Like cutting into a head of iceberg lettuce, like riding a bike downhill, like the snap of a beer can opening, like biting into a York peppermint patty. FINALLY. Spring in the valley. A gorgeous, reviving, sunny day. For a moment I noticed it was cold in the shade, but I quickly pushed that sensation away, refusing to acknowledge our lingering winter any longer, and basked in the heat of the warm sidewalk and my steaming cup of coffee. The natural radiance of the day was appropriately punctuated by beautiful and striking works of art generated by our sizable local art community. It couldn’t have been a finer day. Plus, it was nice not to be out in the rain or snow or wearing my clunky boots and my old gray coat.
A dozen or so local artists set up displays of their work at Larkin Arts’ first ever Art Market, held right there on the Court Square and spilling over into the Denton building parking lot. Even before its official start at noon, folks who were clearly on their way somewhere felt compelled to pause, peruse, and talk with the artists.
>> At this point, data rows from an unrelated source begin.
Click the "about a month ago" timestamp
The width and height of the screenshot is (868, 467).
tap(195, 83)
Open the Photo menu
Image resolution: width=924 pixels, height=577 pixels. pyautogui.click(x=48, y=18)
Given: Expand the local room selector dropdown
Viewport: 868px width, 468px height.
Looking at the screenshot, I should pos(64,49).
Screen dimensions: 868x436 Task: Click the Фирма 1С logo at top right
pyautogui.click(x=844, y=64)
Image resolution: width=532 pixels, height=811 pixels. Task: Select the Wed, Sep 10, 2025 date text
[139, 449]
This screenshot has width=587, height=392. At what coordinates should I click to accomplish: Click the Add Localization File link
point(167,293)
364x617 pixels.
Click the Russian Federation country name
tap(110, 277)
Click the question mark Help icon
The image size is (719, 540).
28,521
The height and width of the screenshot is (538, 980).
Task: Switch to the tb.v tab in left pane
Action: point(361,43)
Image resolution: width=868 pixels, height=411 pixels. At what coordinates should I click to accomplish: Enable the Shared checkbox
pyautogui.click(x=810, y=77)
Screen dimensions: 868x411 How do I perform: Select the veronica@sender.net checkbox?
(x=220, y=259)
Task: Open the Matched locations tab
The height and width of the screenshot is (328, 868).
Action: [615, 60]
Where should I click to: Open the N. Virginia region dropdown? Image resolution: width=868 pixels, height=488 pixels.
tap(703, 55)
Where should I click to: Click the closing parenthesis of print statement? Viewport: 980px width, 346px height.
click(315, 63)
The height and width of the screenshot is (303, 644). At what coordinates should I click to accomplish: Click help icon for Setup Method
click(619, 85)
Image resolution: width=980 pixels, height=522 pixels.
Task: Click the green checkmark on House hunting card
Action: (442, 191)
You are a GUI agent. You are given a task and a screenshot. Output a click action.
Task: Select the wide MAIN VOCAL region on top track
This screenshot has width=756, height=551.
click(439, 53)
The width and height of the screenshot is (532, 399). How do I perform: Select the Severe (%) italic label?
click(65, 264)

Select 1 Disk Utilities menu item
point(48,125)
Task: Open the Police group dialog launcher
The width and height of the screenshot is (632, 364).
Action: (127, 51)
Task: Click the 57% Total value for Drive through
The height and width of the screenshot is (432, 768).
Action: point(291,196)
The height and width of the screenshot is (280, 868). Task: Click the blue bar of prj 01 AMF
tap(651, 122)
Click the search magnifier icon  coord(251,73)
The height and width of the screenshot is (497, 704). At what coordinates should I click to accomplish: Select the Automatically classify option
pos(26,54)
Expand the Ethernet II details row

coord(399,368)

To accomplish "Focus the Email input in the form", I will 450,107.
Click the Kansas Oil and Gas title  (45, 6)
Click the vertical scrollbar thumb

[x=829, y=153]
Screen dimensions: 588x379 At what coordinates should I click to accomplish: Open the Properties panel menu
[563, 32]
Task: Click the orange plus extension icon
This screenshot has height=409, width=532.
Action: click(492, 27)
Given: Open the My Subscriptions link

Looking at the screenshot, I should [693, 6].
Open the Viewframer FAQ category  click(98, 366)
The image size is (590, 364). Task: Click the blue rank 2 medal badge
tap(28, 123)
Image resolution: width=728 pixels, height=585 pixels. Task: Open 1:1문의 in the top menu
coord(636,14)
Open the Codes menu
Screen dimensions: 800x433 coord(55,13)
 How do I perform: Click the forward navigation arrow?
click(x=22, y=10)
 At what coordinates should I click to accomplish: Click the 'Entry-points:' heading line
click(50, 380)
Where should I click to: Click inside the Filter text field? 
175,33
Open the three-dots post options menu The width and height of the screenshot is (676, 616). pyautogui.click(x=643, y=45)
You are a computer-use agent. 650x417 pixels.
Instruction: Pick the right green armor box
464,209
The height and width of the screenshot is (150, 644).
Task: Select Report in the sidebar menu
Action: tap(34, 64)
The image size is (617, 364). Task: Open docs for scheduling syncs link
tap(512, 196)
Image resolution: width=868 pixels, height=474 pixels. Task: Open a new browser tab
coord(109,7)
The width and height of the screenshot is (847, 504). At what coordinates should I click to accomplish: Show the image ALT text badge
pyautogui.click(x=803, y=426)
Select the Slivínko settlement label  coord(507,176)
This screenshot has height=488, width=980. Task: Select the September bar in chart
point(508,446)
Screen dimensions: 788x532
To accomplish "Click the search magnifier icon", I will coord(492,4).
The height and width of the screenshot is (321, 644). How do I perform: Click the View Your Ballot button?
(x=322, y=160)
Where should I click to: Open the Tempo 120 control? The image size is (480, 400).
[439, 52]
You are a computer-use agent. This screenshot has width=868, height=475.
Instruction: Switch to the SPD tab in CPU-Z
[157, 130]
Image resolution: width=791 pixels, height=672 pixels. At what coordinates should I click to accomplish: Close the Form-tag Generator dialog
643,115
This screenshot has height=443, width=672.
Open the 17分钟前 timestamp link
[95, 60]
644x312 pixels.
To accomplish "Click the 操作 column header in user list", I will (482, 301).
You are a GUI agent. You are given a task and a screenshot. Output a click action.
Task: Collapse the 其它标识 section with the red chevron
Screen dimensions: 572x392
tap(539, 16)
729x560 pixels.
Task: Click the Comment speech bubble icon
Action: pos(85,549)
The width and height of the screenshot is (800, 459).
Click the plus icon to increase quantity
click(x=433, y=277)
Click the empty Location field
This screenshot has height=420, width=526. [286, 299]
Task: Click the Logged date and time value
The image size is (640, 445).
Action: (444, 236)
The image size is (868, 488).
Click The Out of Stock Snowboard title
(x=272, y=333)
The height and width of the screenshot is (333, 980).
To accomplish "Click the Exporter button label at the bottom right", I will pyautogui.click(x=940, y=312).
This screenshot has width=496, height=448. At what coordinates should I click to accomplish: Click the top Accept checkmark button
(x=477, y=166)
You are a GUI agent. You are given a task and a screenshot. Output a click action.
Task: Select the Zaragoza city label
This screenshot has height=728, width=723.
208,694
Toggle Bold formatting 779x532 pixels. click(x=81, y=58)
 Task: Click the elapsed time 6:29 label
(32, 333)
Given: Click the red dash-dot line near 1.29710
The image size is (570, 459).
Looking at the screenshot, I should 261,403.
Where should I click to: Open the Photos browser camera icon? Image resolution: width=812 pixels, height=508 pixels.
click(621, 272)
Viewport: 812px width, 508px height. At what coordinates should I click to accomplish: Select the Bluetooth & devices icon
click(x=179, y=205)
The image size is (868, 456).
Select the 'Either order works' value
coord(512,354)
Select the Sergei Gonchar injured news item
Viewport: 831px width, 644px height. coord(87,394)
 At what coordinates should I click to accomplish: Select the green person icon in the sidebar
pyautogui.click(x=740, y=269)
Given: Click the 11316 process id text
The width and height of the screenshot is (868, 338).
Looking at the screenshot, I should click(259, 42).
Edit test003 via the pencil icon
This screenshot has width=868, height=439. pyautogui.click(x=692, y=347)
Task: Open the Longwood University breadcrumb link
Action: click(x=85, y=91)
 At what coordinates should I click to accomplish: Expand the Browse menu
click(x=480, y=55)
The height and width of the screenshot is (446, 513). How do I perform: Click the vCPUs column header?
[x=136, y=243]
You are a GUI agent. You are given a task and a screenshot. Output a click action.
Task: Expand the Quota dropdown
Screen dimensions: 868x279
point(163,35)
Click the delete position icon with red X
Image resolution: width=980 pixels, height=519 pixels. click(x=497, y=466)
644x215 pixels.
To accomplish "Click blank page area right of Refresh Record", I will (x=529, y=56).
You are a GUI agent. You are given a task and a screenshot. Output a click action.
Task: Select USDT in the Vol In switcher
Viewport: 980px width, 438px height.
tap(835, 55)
Here’s a little snapshot of the artists there that day.
Trip Madison wasn’t actually present, because he was out of town, but his work made it to the market: prints of acrylic and ink on wood and printed on metallic paper. To the left of his table was Daniel Suter and his bearded demons and monsters. I guess they are scary looking creatures, except for their lovely, flowing, feather-drop beards, but one — the purple one — didn’t seem so demonic. He seemed benign, wistful, even sympathetic. I wanted to take him home.
Around the corner we found Paul Somers displaying multiple photographs, including Polaroids that carry such nostalgia, like stumbling on an old forgotten box of photos in your parents’ attic. Paul shared a table with Chris Fulmer, whose work was also tangibly personal — like photocopies of his journal, for example — and, therefore ironically, free.
Morgan Fink displayed prints of her oil paintings and drawings done in pen & ink with colored pencil, and Angus Carter shared an immeasurable variety of work with those who browsed his table. I liked that “What a Fox” fox portrait, and pretty much everything in the box labeled TESTS & DOODLES.
There was also some recycled art work: Andi Senatro of Andi’s Green Art displayed mosaics, guitar picks, and other items made entirely of chopped up Starbucks gift cards, and Kelley Shradley-Horst made all sorts of items from clock and watch parts.
Bruce Rosenwasser was there; he has a thing for hearts. In fact, last year he sold some 600 hand-carved wooden hearts. He told me how one year he made all these wooden Christmas ornaments in various shapes, and some ladies sifted through the entire inventory and bought all the heart-shaped ones. Now he can’t seem to make enough of them. But he also creates frames, earrings, wall hangings, even portaits, all from locally reclaimed scrap wood.
I really enjoyed Pam Ulmer’s photos — so bright and crisp, some of nature or serene locations, some of interesting historic landmarks, statues, old buildings. Lynda Bostrom’s large display featured drawings, paintings, and graphic designs in subtle colors. Brandy picked up a couple from her:
Last but not least was Denise Allen and her table of drawings and watercolor paintings, hand-made coloring books with a free hand-made, star-shaped crayon (!), and even seed packets, all in brown paper packaging, signifying favorite things. You know what one of my favorite things is? Pretty much anything made by Denise. And Denise herself.